**Exercise requirements**
In the records below, find each line with the word "will" and copy it.

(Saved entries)
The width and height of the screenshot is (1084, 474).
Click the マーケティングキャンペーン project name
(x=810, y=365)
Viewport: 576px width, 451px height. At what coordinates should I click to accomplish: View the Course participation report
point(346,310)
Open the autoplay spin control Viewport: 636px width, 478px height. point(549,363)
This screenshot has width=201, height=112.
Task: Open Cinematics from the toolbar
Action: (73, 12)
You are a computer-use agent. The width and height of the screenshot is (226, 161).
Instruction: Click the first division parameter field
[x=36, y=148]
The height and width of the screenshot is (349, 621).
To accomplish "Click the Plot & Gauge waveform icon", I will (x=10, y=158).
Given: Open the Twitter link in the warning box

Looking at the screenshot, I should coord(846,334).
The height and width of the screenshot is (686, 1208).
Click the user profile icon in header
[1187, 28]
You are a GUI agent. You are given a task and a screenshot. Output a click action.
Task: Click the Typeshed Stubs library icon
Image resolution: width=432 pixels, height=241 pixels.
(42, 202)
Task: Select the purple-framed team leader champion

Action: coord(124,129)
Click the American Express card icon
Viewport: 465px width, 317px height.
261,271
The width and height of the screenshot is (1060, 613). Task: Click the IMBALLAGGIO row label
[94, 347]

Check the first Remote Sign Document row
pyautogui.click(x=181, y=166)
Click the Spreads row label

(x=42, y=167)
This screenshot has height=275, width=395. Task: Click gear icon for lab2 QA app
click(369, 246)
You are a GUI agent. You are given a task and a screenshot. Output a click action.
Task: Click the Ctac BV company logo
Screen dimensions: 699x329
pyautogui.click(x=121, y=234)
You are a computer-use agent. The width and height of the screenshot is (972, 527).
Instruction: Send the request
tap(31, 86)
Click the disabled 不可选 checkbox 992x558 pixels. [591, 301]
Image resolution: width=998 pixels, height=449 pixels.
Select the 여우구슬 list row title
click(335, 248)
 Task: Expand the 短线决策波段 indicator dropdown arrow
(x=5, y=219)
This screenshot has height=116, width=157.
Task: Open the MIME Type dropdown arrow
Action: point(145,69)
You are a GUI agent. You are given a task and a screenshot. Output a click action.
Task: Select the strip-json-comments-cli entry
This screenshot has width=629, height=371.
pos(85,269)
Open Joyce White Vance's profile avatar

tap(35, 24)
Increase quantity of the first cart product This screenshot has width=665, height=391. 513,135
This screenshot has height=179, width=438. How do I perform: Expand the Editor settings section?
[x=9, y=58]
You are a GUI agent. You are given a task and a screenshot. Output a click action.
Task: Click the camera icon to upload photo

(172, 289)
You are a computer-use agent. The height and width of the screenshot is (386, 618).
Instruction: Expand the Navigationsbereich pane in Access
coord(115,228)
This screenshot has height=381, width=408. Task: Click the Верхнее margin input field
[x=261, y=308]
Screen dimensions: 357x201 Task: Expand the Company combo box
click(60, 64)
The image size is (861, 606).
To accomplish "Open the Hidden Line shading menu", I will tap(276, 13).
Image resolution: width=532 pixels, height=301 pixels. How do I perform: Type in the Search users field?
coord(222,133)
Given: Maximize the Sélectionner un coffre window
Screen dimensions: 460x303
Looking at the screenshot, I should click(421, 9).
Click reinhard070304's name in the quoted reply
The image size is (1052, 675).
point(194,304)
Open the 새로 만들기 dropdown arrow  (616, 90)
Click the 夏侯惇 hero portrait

**Exercise response**
To accomplish "Click the Plot & Gauge waveform icon", I will (x=10, y=158).
To accomplish "Open the Hidden Line shading menu", I will tap(276, 13).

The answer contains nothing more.